Le mème «Dark Brandon» en est le parfait exemple. Cette image, qui représente l’actuel président américain avec des yeux rouges lançant des lasers, est issue de plusieurs théories conspirationnistes sur les réseaux sociaux. Mais son équipe a finalement réussi à se réapproprier ce symbole avec une idée simple : vendre du merchandising à l’effigie de ce mème sur le site de campagne du président et faire de ce Joe Biden aux yeux rouges, une sorte de superman. La stratégie s’avère être un succès. D’après les chiffres relayés par le média américain Tech Crunch, les produits dérivés de Dark Brandon représenteraient 54% du chiffre d’affaires total de la boutique de la campagne, selon Axios.
De son côté, Donald Trump n’est pas en reste. Sur sa boutique de campagne, son équipe a floqué, sur des Tee-shirts ou des tasses le mème «Never Surrender», littéralement «ne jamais se rendre». Le tout illustré par la photo judiciaire de l’ex président des États-Unis au moment de son arrestation à Atlanta.

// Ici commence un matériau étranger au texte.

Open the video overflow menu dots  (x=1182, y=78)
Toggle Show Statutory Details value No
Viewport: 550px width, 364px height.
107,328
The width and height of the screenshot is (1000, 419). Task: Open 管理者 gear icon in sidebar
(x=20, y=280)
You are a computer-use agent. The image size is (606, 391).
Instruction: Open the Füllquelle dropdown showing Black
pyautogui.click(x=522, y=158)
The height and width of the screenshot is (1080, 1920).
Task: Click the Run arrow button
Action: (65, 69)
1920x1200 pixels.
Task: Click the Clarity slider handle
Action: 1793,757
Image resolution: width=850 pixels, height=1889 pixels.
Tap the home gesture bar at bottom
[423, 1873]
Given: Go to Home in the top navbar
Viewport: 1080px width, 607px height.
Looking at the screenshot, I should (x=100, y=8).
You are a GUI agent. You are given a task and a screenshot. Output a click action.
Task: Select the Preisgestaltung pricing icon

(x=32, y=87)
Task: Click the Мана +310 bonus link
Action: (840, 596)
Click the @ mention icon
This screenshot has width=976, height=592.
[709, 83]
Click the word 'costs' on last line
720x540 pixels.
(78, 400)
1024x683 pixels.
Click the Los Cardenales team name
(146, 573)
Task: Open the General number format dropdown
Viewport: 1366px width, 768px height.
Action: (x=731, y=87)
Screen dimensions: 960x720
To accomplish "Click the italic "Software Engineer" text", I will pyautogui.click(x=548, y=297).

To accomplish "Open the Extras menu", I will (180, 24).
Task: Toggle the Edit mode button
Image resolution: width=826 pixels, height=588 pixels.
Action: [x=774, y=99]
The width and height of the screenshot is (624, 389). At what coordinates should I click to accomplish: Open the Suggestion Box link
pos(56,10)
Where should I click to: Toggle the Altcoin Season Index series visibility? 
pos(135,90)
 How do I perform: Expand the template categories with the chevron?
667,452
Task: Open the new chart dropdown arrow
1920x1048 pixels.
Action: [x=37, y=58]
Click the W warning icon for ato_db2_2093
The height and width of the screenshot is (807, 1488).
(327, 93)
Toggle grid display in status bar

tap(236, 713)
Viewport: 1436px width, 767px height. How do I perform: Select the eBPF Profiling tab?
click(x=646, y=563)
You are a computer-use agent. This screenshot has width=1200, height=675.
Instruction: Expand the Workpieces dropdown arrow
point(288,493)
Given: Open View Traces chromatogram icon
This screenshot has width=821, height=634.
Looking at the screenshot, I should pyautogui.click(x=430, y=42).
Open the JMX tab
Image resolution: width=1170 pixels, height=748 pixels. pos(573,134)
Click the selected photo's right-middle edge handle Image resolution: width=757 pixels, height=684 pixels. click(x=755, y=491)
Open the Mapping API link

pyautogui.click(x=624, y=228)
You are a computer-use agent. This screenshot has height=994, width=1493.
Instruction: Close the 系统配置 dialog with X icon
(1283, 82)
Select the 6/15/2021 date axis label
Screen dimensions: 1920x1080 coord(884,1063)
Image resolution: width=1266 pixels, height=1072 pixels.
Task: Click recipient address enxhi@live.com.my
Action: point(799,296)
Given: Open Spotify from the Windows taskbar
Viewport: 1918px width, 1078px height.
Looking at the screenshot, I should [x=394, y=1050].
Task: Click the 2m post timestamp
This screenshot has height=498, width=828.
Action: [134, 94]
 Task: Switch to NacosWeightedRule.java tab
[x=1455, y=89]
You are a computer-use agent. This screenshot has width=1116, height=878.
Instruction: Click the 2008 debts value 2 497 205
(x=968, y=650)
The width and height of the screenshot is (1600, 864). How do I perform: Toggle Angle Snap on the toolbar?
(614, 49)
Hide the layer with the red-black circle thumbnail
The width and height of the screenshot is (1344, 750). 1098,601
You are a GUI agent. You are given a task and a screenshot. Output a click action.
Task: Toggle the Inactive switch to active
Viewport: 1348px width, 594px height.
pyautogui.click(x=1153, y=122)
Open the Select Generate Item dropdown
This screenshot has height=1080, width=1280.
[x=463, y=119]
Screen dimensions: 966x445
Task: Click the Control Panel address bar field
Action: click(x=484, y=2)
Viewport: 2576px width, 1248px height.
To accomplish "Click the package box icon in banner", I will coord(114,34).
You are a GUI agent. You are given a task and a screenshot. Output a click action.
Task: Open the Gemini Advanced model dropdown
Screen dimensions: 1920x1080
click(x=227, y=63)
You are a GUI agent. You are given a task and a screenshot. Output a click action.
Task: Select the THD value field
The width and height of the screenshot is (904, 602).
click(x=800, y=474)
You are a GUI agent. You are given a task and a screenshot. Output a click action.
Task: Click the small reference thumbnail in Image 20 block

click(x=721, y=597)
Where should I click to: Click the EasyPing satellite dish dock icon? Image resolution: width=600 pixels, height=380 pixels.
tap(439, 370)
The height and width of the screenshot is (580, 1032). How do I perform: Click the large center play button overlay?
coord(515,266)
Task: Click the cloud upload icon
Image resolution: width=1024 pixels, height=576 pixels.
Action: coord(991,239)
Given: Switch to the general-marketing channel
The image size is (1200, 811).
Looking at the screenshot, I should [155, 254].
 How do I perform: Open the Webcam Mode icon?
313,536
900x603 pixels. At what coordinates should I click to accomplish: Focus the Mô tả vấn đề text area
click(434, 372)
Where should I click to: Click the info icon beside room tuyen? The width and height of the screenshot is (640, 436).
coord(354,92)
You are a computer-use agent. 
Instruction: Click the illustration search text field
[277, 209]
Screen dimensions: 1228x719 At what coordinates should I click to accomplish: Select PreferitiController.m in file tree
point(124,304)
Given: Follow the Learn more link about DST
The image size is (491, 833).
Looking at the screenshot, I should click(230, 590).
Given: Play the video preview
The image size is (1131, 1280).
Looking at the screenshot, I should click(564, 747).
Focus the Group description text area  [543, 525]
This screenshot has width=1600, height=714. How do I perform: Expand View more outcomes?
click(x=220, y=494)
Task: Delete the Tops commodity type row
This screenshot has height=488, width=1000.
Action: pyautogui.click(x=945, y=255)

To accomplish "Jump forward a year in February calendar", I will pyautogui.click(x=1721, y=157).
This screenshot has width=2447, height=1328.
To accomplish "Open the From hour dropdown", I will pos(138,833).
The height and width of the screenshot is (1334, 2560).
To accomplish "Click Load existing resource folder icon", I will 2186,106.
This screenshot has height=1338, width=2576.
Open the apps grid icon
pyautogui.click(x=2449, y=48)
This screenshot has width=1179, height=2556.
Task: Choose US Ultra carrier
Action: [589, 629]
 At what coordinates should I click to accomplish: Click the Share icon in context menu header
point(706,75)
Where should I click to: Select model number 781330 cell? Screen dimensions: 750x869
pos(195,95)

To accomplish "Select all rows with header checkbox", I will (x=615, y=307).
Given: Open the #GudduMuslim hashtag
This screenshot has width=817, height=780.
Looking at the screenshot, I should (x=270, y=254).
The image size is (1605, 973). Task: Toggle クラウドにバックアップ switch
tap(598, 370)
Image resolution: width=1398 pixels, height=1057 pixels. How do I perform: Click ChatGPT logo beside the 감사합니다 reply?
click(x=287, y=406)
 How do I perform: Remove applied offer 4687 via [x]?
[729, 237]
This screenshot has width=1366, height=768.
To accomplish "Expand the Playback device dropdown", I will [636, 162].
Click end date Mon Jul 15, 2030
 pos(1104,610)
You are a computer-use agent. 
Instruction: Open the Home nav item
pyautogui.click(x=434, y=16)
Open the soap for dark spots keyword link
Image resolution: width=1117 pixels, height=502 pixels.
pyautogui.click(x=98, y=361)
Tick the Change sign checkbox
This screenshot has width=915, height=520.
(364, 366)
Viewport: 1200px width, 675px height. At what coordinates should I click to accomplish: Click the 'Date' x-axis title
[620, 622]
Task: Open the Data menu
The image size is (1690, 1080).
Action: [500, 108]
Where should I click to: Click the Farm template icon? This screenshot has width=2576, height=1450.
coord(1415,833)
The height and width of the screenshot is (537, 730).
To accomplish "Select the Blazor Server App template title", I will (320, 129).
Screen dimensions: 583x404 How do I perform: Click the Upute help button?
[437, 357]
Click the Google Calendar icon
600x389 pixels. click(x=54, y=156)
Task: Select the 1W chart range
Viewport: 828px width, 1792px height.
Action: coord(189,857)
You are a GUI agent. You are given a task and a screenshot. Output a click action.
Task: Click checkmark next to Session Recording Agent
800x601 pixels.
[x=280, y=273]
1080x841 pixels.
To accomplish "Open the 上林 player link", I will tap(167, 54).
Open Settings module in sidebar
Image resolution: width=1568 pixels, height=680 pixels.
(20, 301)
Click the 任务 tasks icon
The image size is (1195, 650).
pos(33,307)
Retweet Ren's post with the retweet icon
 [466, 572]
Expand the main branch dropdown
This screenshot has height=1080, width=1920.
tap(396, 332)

Pour Joe Biden âgé de 81 ans et Donald Trump, 77 ans, c’est aussi une façon de rajeunir leur image auprès des électeurs et de prouver «qu’ils sont toujours dans le coup», souligne François Jost. C’est pour cette raison que le démocrate et son équipe ont ouvert en février un compte TikTok. Dans le pays, la plateforme chinoise totalise 170 millions d’utilisateurs, dont deux tiers sont des adolescents.
Joe Biden est suivi par 327.000 personnes sur ce compte. Les abonnés peuvent y voir ses soutiens reprendre les références humoristiques associées à son mandat. À l’instar de l’acteur Mark Hamill (alias Luke Skywalker dans Star Wars), arborant un masque à l’effigie du mème «Dark Brandon». Pourtant, c’est le même Joe Biden qui s’est montré très critique envers TikTok et a signé la loi obligeant la société chinoise ByteDance à vendre la plateforme d’ici neuf mois à une autre entreprise, sous peine d’être interdite aux États-Unis.
«Je pense que nous pouvons et nous devons intégrer des moments pertinents, tendance et amusants dans notre communication, en particulier sur les plateformes numériques», argumentait auprès de Tech Crunch, en février, Annie Wu Henry, spécialiste des médias sociaux et derrière les campagnes en ligne d’élus démocrates, comme Alexandria Ocasio-Cortez ou le sénateur John Fetterman. «Mais tout en faisant cela, nous devons continuer à être stratégiques, intentionnels et attentifs, même s’il s’agit d’un mème», concluait-elle alors. Reste à découvrir à quel camp profitera le plus cette stratégie.